What automorphisms exist on the abelian group of positive rationals under multiplication? Consider the abelian group $(\mathbb{Q}_{>0}, \times)$.
What automorphisms exist for this group?
I can only think of the trivial one and of $\phi(q) = \frac{1}{q}$.
If we relax the problem to injective homomophisms from $(\mathbb{Q}_{>0}, \times)$ to itself, do we get additional results?
 A: Hint $(\Bbb Q_{> 0}, \cdot)$ is isomorphic to $(\Bbb Z, +) \oplus (\Bbb Z, +) \oplus \cdots$.
A: It's easier to first talk about endomorphisms because these have a ring structure. In fact, as has been mentioned a few times already, this group is a countable direct sum $\bigoplus_p \mathbb{Z}$ of a copy of $\mathbb{Z}$ for every prime, and hence in some respects it behaves like a vector space. In particular, its endomorphism ring $\text{End}(\bigoplus_p \mathbb{Z})$ is a ring of matrices: more precisely, it's the ring of integer matrices with countably many rows and columns, but where there are a finite number of entries in each column (column-finite matrices for short). This condition ensures that multiplying such a matrix by a "vector" in $\bigoplus_p \mathbb{Z}$ is well-defined. 

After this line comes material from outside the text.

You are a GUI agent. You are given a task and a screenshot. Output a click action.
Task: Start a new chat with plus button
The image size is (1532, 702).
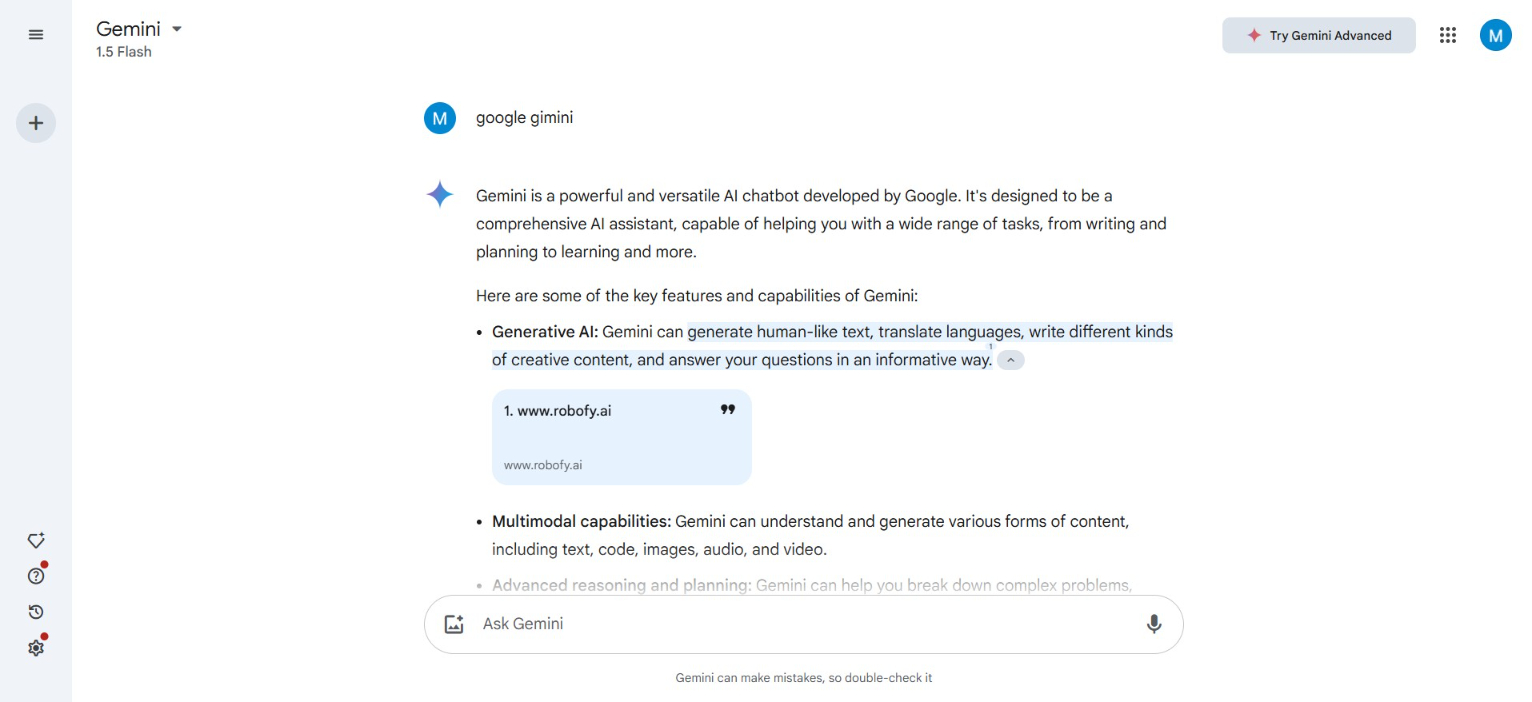coord(36,123)
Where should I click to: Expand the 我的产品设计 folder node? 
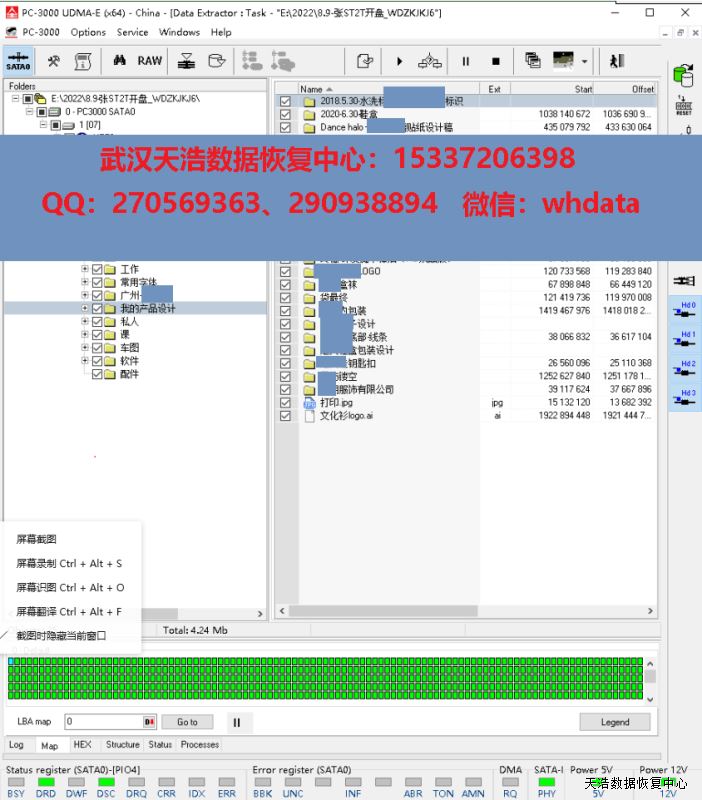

The automorphism group is then the group of units of this ring: that is, it's the group of invertible column-finite matrices over $\mathbb{Z}$. I think that is as simple of a description as you're going to get. This is a very large group; it includes the groups $\text{GL}_n(\mathbb{Z})$ for all $n$ as proper subgroups, as well as the group $\text{Aut}(\mathbb{N})$ of all permutations of a countable set.